4. The above limits of liability shall also apply to damages that did not arise from the delivered object itself. We shall be liable for such damages – for whatever legal reasons – only in the case of

  • wilful intent,
  • gross negligence of the owner/company bodies or executive,
  • culpable injury to life, body, health
  • defects that were fraudulently concealed or whose absence had been guaranteed,
  • defects of the delivery item to the extent that there is liability for personal injury or damage to privately used items under the Product Liability Act.

5. In the case of culpable breach of significant contractual obligations, we shall also be liable in the event of gross negligence of a non-executive employee and minor negligence; in this case the compensation for damages shall be limited with respect to business persons to typical damage reasonably foreseeable at the time the contract was signed.

In cases of minor breach of obligation and in the event of breach of non-essential contractual obligations, liability for minor negligence is excluded in each case.

6. Any other claims shall be excluded.

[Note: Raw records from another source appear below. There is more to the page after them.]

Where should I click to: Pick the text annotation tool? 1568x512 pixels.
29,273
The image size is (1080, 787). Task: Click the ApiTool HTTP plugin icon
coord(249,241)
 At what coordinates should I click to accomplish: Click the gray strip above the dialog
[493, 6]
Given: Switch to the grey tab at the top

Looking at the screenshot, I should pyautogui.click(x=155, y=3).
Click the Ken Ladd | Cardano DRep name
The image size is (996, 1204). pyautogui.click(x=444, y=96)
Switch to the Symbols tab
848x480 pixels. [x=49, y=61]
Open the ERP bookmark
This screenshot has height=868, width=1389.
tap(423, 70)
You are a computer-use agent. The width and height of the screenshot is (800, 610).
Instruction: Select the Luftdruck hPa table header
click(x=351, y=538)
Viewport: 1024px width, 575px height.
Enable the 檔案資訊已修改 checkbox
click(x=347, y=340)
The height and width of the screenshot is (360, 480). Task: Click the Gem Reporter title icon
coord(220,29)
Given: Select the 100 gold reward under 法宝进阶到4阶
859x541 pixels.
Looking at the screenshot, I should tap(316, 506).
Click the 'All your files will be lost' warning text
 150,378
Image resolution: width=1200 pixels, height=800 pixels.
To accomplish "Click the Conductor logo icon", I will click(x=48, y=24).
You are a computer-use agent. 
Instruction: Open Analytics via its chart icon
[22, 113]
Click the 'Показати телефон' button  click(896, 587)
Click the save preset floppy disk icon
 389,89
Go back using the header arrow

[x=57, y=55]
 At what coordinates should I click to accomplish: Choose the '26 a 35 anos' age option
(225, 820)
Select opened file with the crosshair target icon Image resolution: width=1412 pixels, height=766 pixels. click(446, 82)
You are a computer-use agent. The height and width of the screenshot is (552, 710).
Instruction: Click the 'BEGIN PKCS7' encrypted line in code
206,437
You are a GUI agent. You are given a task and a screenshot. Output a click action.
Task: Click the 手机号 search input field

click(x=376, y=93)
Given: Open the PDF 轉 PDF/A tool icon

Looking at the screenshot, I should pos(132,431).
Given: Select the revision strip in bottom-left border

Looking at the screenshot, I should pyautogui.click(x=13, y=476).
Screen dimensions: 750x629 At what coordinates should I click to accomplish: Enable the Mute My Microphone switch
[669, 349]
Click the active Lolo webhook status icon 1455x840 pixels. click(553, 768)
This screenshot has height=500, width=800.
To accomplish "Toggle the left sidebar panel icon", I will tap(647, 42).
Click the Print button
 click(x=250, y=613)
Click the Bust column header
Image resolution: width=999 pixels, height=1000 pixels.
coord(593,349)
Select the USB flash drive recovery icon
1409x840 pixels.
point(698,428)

No change of the burden of proof to the disadvantage of our contract partner shall be connected with the provisions under section VIII of these terms and conditions.

IX. Statute of Limitations

The statutory limitation times shall apply to intentional or fraudulent behavior as well as claims arising from the Product Liability Law. All legal and contractual claims of our contractual partner, provided that he is a business person, shall lapse with us – for whatever legal reasons – one year from delivery date. The warranty or statutory period shall not recommence with remedying a defect or making a new delivery.

X. Overhaul/Repairs

For overhauls that we perform, our general terms and conditions for repair that are posted in our business premises shall apply in addition to this term and condition. Overhauls are made according to internal prices that are recorded in our business premises. Our mechanics are not authorised to make price arrangements. Such price arrangements are only binding if we confirm them in writing.

XI. General Provisions

1. The laws of the Federal Republic of Germany shall also apply in relation to foreign partners to the exclusion of international commercial law. The place of fulfillment for delivery and payment is Ammersbek for business transactions with business persons. The place of jurisdiction for all disputes shall be Hamburg in the case of business persons. We shall also be entitled to file suit at the headquarters of our contractual partner.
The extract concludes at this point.